Maria Clara divined that there must be some misfortune there, and full of interest she asked concerning the strange creature.

He’s a leper, Iday told her.  Four years ago he contracted the disease, some say from taking care of his mother, others from lying in a damp prison.  He lives in the fields near the Chinese cemetery, having intercourse with no one, because all flee from him for fear of contagion.  If you might only see his home! It’s a tumbledown shack, through which the wind and rain pass like a needle through cloth.  He has been forbidden to touch anything belonging to the people.  One day when a little child fell into a shallow ditch as he was passing, he helped to get it out.  The child’s father complained to the gobernadorcillo, who ordered that the leper be flogged through the streets and that the rattan be burned afterwards. It was horrible! The leper fled with his flogger in pursuit, while the gobernadorcillo cried, ‘Catch him! Better be drowned than get the disease you have!’

Can it be true! murmured Maria Clara, then, without saying what she was about to do, went up to the wretch’s basket and dropped into it the locket her father had given her.

What have you done? her friends asked.

I hadn’t anything else, she answered, trying to conceal her tears with a smile.

What is he going to do with your locket? Victoria asked her.  One day they gave him some money, but he pushed it away with a stick; why should he want it when no one accepts anything that comes from him?
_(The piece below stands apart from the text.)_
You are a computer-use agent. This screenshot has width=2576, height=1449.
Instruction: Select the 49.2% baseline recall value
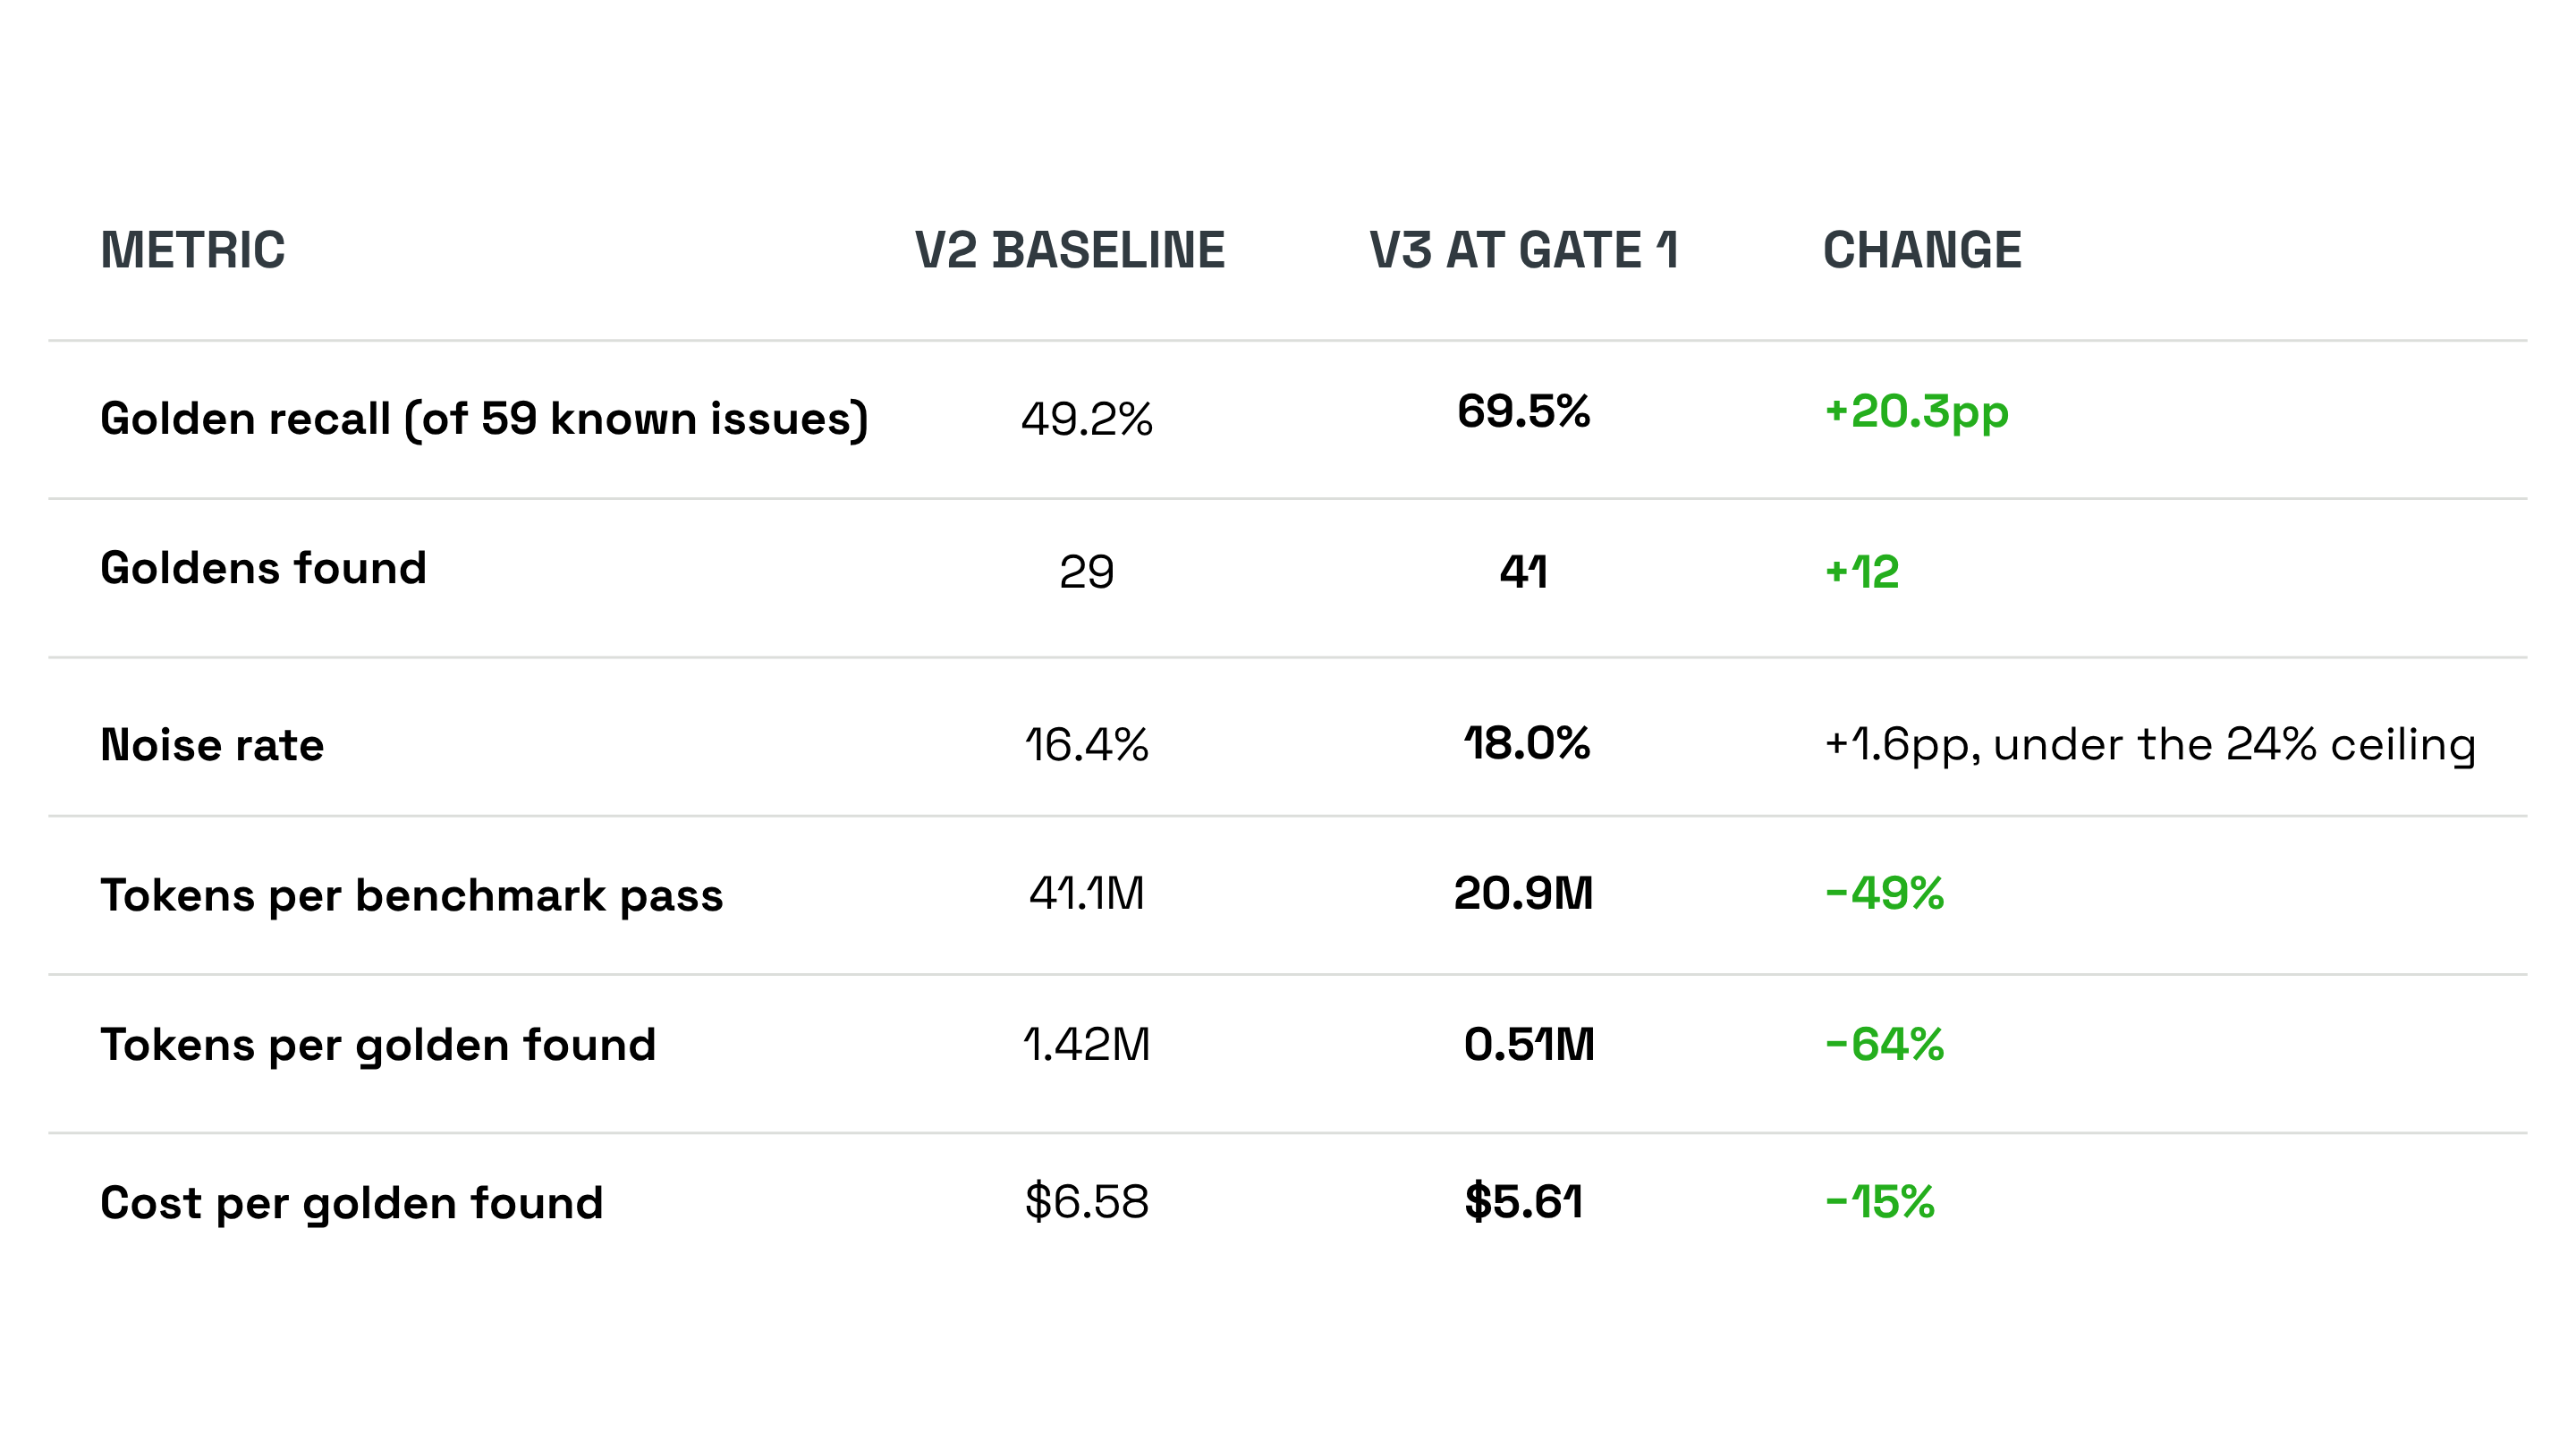pyautogui.click(x=1087, y=419)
As if the locket could be eaten!

Maria Clara gazed enviously at the women who were selling food-stuffs and shrugged her shoulders.  The leper approached the basket, picked up the jeweled locket, which glittered in his hands, then fell upon his knees, kissed it, and taking off his salakot buried his forehead in the dust where the maiden had stepped.  Maria Clara hid her face behind her fan and raised her handkerchief to her eyes.